Understanding the Stereoselective Oxygenations of AA by Aspirin-Acetylated COX-2

Our goal is to understand the molecular mechanism by which Cyclooxygenase-2 (COX-2) stereospecifically oxygenates AA to form "novel" (15R)-prostaglandins (15R-PGs).  COX-1 and COX-2 catalyze the committed step in PG biosynthesis and are the pharmacological targets of aspirin and other nonsteroidal anti-inflammatory drugs (NSAIDs), which provide relief from the inflammation, swelling, and pain associated with arthritis.  In contrast to all other NSAIDs, aspirin covalently modifies COX-1 and COX-2 via the acetylation of a critical serine residue within the cyclooxygenase active site, resulting in complete inhibition of PG biosynthesis.  However, aspirin acetylation of COX-2 results in a shift in the reaction specificity of the enzyme, converting it from a cyclooxygenase to a lipoxygenase, resulting in the formation of (15R)-hydroxyeicosatetraenoic acid (15R-HETE).  15R-HETE is converted by downstream enzymes into (15R)-epi lipoxin, an aspirin-triggered lipid mediator with potent anti-inflammatory actions.  We are using a combination of site-directed mutagenesis, functional analyses, and x-ray crystallographic methods to test the hypothesis that the inversion of stereochemistry at carbon-15 observed in products formed by aspirin acetylated COX-2 is a result of AA binding in an "unconventional" conformation within the cyclooxygenase active site prior to the initiation of catalysis.  These studies will provide for a complete mechanistic understanding of how 15R-PGs (and ultimately aspirin-triggered lipoxins) are generated, lend valuable insight into how COX enzymes stereospecifically control oxygenation during catalysis, and lead to further exploration and development of new or combined therapeutic approaches for the treatment of arthritis, with fewer unwanted side effects.

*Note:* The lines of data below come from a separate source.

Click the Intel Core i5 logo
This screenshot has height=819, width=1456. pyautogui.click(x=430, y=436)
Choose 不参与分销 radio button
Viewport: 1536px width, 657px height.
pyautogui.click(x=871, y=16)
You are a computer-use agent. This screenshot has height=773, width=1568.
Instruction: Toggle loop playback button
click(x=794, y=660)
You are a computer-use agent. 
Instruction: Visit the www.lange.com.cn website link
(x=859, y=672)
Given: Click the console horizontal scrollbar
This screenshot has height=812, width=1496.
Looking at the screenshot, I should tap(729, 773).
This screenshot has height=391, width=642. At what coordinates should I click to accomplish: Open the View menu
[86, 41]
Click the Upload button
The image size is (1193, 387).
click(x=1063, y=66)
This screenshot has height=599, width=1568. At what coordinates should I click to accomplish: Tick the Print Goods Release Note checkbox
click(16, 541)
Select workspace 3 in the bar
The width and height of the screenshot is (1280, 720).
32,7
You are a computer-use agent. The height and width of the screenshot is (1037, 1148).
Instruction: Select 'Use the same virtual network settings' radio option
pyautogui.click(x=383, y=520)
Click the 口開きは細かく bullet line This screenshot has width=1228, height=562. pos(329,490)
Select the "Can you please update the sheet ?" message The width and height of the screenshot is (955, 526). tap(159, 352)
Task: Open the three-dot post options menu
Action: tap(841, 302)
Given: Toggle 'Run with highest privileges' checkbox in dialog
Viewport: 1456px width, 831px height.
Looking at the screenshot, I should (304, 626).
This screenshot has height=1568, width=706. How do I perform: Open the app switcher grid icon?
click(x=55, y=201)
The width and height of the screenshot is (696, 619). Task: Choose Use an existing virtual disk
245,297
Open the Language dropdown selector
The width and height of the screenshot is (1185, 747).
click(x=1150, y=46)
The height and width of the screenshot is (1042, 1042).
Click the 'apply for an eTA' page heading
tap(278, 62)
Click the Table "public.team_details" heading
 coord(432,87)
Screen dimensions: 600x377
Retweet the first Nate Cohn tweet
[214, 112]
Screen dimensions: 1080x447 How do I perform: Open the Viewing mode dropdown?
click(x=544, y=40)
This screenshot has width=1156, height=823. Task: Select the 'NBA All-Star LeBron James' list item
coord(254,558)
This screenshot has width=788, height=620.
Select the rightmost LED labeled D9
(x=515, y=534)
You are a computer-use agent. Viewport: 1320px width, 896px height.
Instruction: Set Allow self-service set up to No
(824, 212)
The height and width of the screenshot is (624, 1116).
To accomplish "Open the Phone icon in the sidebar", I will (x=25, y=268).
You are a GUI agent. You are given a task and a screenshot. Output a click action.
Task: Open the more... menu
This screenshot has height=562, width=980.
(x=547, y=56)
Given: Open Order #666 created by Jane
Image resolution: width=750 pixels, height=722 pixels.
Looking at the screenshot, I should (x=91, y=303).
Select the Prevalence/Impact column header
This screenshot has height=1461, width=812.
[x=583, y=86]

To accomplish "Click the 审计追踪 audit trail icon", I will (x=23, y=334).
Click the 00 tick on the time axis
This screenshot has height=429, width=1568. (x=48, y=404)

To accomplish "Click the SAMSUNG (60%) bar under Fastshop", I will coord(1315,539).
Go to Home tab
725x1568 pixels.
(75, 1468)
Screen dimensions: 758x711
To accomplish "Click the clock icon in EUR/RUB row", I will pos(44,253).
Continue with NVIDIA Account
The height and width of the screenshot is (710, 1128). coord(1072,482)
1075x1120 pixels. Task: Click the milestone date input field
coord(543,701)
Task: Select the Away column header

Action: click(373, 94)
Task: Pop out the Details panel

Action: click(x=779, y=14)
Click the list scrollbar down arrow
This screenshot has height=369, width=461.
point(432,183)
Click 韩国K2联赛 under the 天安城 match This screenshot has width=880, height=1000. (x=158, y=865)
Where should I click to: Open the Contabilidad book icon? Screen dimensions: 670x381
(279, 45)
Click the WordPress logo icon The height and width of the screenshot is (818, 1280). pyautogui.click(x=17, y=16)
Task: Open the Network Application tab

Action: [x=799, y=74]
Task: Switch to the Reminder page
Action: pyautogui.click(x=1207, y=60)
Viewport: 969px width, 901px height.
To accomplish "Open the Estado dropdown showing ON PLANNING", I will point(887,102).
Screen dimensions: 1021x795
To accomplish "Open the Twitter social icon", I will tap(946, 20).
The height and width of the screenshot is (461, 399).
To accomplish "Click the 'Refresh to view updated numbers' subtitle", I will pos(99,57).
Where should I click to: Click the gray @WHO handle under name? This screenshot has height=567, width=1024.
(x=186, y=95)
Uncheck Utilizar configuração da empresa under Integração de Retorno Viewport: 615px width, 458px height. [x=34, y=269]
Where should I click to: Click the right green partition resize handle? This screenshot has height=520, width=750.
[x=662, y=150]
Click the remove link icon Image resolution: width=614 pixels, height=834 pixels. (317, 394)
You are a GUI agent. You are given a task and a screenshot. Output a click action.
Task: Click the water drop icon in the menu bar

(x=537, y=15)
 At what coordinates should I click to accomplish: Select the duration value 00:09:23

Characterizing the Structural Determinants Involved in the Stereoselective Oxygenation of 18-Carbon PUFAs by Pathogen Inducible Oxygenase (PIOX), a Plant Fatty Acid Alpha Dioxygenase

Pathogen-Induced Oxygenase (PIOX) is a heme-containing, membrane-associated protein found in mono- and dicotyledon plats that  utilizes molecular oxygen to convert the PUFAs linoleic acid and  alpha linolenic acid into their corresponding 2R-hydroperoxides.  PIOX, which is a key component of the host-defense response in plants, is a member of a larger family of fatty acid alpha dioxygenases that includes mammalian COX-1 and COX-2.  Many residues crucial for activity in mammalian COX are conserved in PIOX.  These residues include the distal and proximal histidine residues involved in heme binding, and a catalytic tyrosine, which is responsible for the initiation of catalysis.  While there are global differences between PIOX and COX enzymes with respect to their potential overall structural architecture, substrate specificities, and signaling pathways, the mechanism by which these enzymes stereoselectively oxygenate PUFAs are strikingly similar.  Our goal is to elucidate the structure of PIOX and determine the mechanism controlling catalysis.  This information will enhance the existing knowledge of how PUFAs are stereoselectively oxygenated and provide useful insights into other systems, which discriminate between the saturation and chain length of a PUFA substrate.